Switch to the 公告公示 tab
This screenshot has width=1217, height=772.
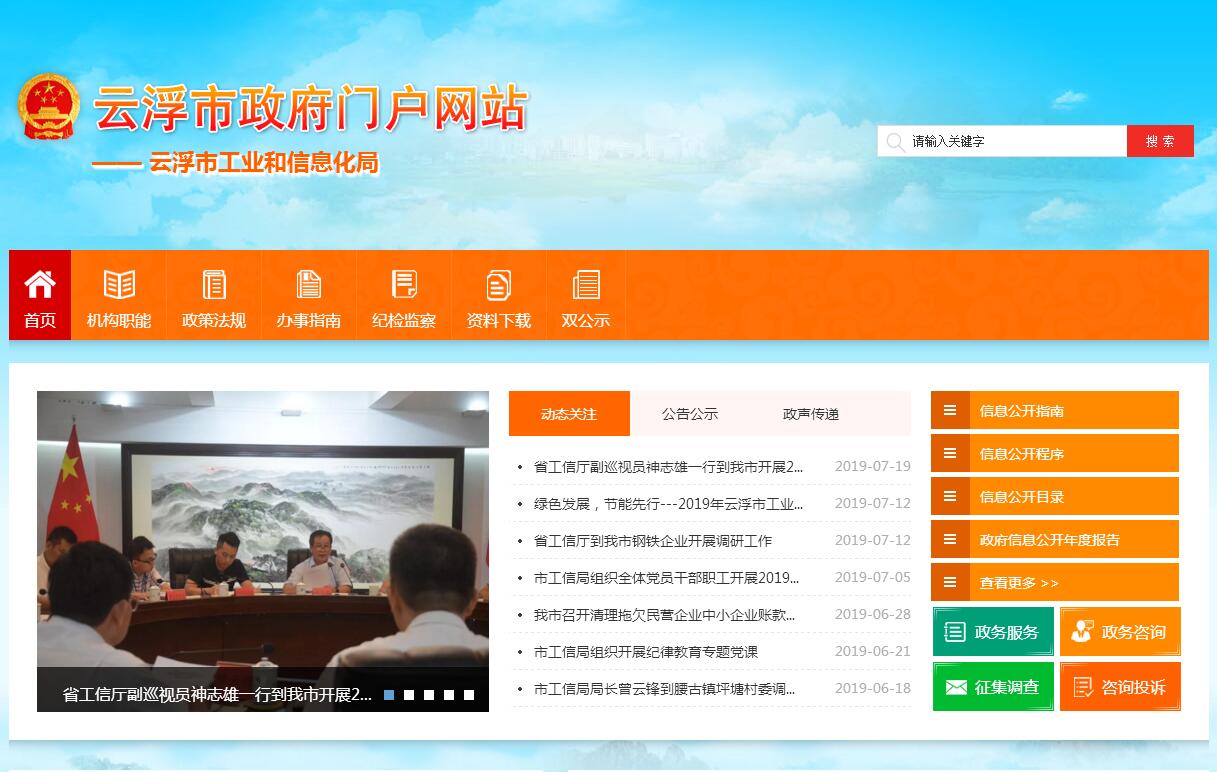point(690,414)
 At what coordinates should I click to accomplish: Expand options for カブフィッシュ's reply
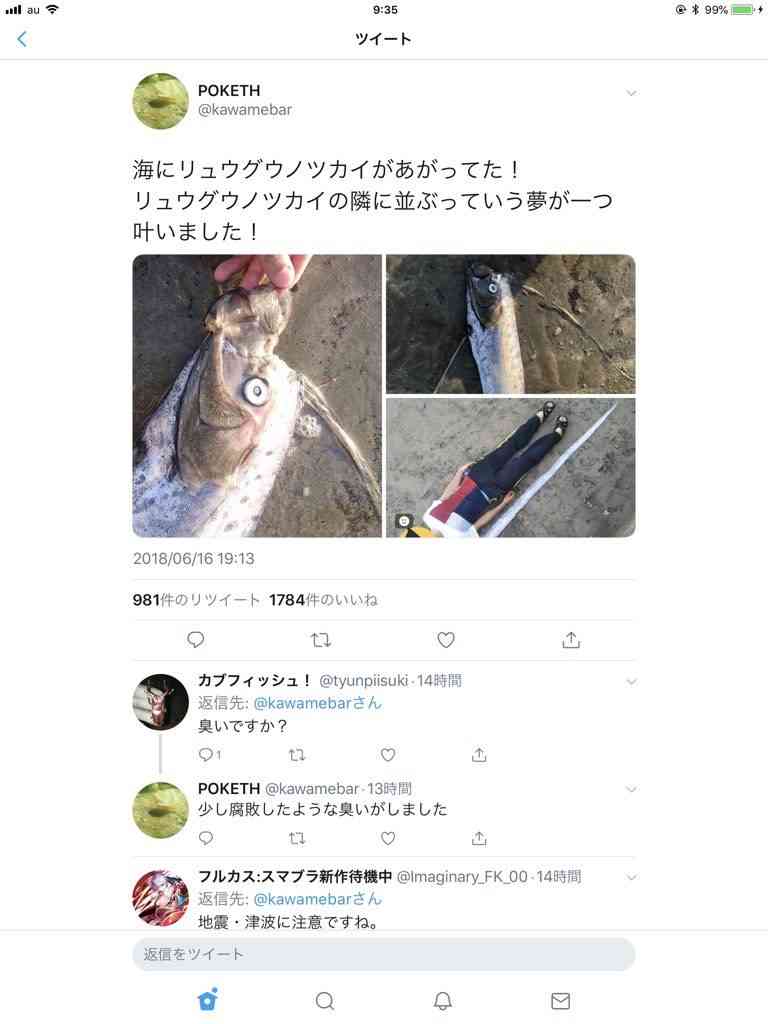632,682
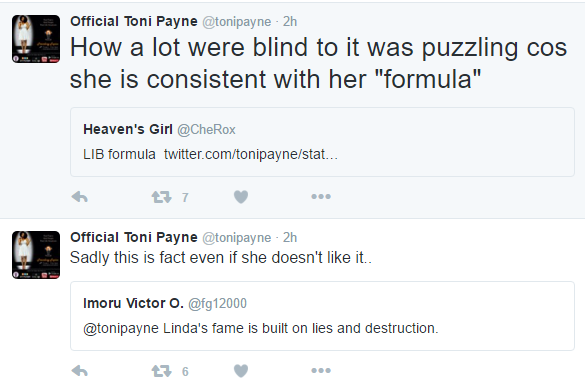
Task: Like the second tweet with heart icon
Action: click(x=241, y=371)
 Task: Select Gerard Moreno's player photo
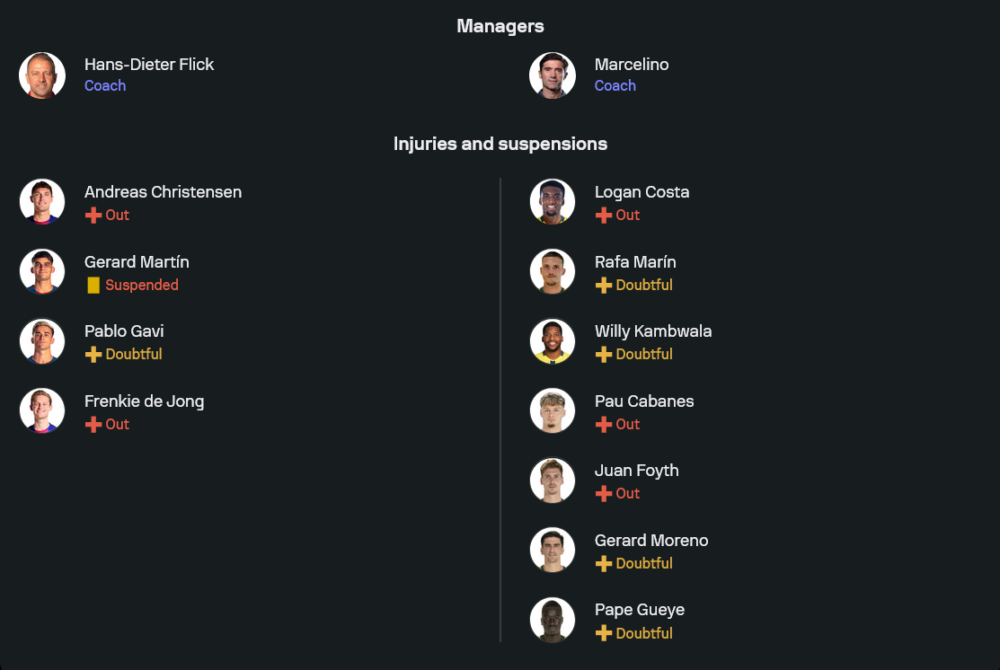click(x=552, y=550)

==================================================

_EXERCISE AIM:_ Retype the records exactly. Any image in them should not appear in what you write.

_COMPLETED TASK:_
Switch to the 公告公示 tab
This screenshot has width=1217, height=772.
point(690,414)
 At what coordinates should I click to accomplish: Expand options for カブフィッシュ's reply
632,682
Task: Like the second tweet with heart icon
Action: click(x=241, y=371)
 Task: Select Gerard Moreno's player photo
click(x=552, y=550)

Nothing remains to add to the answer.